The Enlightening Work of Grief in Unfathomable

Grief can be a gentle process of learning how to live with your ancestors; not just with loss. Unfathomable whispers into the tissues you would use to hold the weight of tears from your eyes. It says that the burden of lost lives can be carried in the way water holds you up when you float. Tenderly. And, somewhat magically, this light touch on the heavy subject of grief allows a daughter to swim in the fullness of her father’s story and not just his passing.

Alex Halligey and Athena Mazarakis create a space where pulling tissues out of a tissue box becomes a ritual for connection. Tissues are little pocket notes where passing information is quickly contained. Tissues fly where the facts of a life are unknown. Tissues stick to transparent walls revealing a daughter on the other side, trying to make sense of her unfathomable grief. ‘How long do you grieve for?’, she asks. She is making this theatre piece as a ritual for grieving many years after the loss of her father. She swims in the waters of memory to clear a path for grief itself to be seen as a process that can be contained like the shore contains the ocean – with a soft touch allowing the waters to swell and subside just as fully as life does.

In the solo performance, Halligey connects the pieces of scribbled details pertaining to her ancestral history. She puts stories together to make a fuller narrative about who her father was. Because she fears he didn’t get to live out his expanse in the world. She picks up the pieces of his lost life and puzzles together an entire ancestry to fill the hole he’s left.  

What emerges is a clearer view of the self. A sense of the creative and self-directed potential she’s inherited from her ancestral linkages. A story of spiritual seeking from her father links to the story of a grandmother who had tried to commit suicide but later dies in a car accident. Halligey calls their memory from the waters of forgetfulness and honours how even a suicide attempt could be a symbol of self-ownership.
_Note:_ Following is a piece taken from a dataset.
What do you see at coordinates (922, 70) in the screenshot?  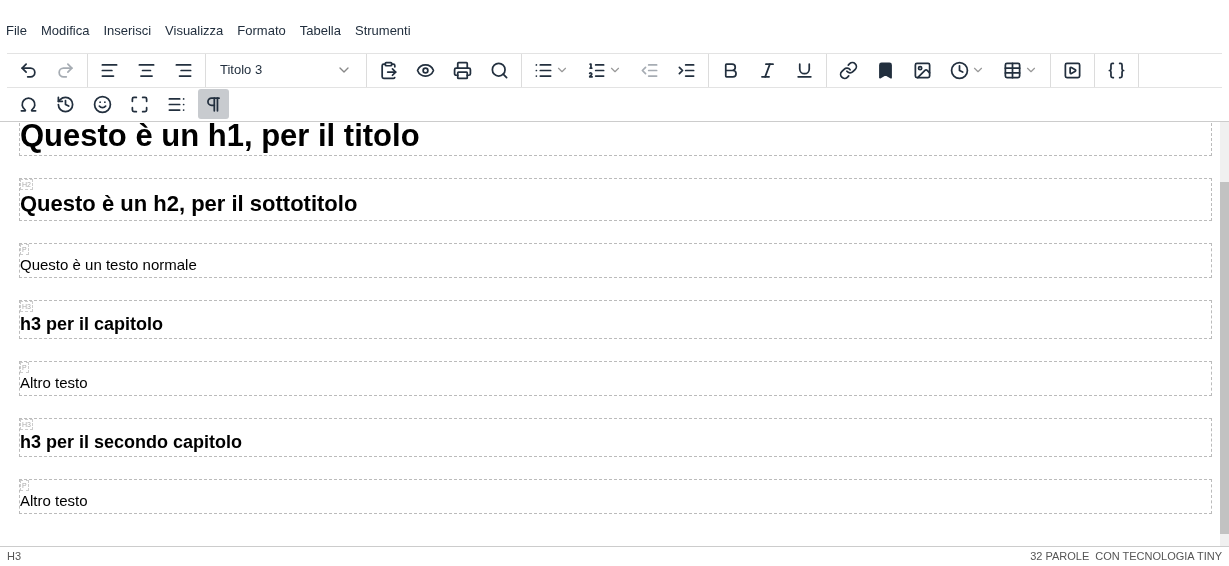 I see `image-icon` at bounding box center [922, 70].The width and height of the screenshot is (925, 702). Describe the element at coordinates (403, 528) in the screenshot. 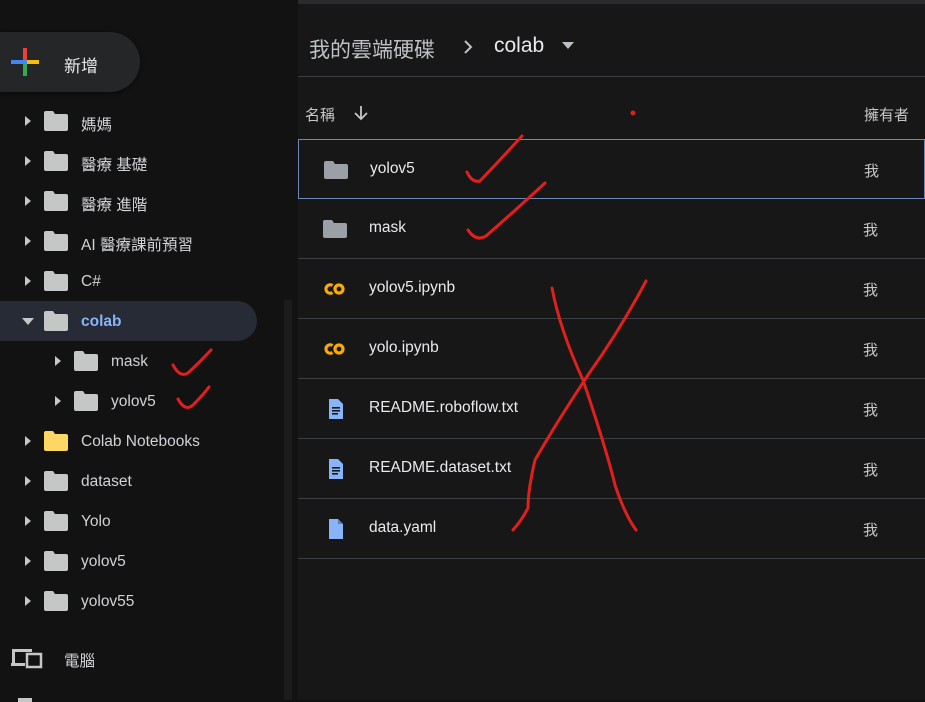

I see `file-name: data.yaml` at that location.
Mourning, you see, is enfolded in our sense of what was not allowed space in the human being’s life, as much as the actual loss of their life. Halligey provides a poetic lesson in the strange patterns of grief. ‘My dad died when I was 20,’ she says. ‘And, for the first years after he died, I couldn’t tell people without laughing immediately afterwards… It was the enormity of it’. The unfathomable is not only death but, the weight of grieving.

In Unfathomable this same peculiar process becomes a ritual of recovery. All the ancestors are recalled to memory. Then the weight of their lives and the losses they incurred in living those lives are all wafted into a pool of their co-mingling parts. Tissues are pulled together in the pool of a glass coffin and then stuck together to create the figure of Paul. A father in miniature. Paul is then recreated again, into a life-sized plastic figure that the daughter can lay next to. Paul is then reconfigured into a pool of water where the daughter can swim with her own memories and all those of her family history. Paul breathes love into so many different parts of the piece that the unknowable man becomes an expanse of ocean that refreshes not only a daughter and her lineage, but washes cool blue air over the space of loss that we all share. Paul’s presence in a blue shirt that holds the pain of his death becomes a simultaneous symbol of comfort and care. It is an airiness that Halligey’s work brings to the idea of grief. Lightening the weight of burdened histories, she shows how we can carry histories like a tissue in a pocket. It needn’t weigh us down to our own death. Grief can help us breathe again.

A “virtual” addendum:

This is a magical theatre piece. On stage, the work transitions from blue to yellow hues in a way that makes the sense of living with ancestors both rich and light work. In the recording, billed as a “reimagined” series of vignettes, the viewing is frustrating. The work has been cut up into nine sections. The fragmentation is at odds with the connecting work done in the piece, where fragments of information are brought together to do the work of grieving, like water; bonds that hold to each other no matter the splits along the way. The nine sections each begin the work again and each has credits at the end. So, you will see the same opening title and credits nine times. In the festival website you also have to click back to the menu in order to play the next episode. And, if you have a phone that rings between, or a child or any distraction while you exit and search the list for the next episode, you can find yourself having to guess at which episode number comes after. This process takes from the work in an unfortunate way. Luckily, the work is so strong that you invariably click through in the hopes of catching the correct next episode. And, as I felt the annoyance of searching for the next episode and watching the title sequence again, without the option of skipping as I would on Netflix, I wondered if I was making an unfair judgement because of my theatre nostalgia. By episode seven I knew what the frustration was. It was that this was not a fully conceptualized splicing of the work but, felt like watching a show where every scene is cut with a blackout even though there are no significant scene changes. It is tiring. Each beginning, again, depletes your energy because it is simply uninventive. And, with nine separate episodes that don’t connect with the incredible concept of the work. This aspect was an unfortunately, unfathomable virtual rendering.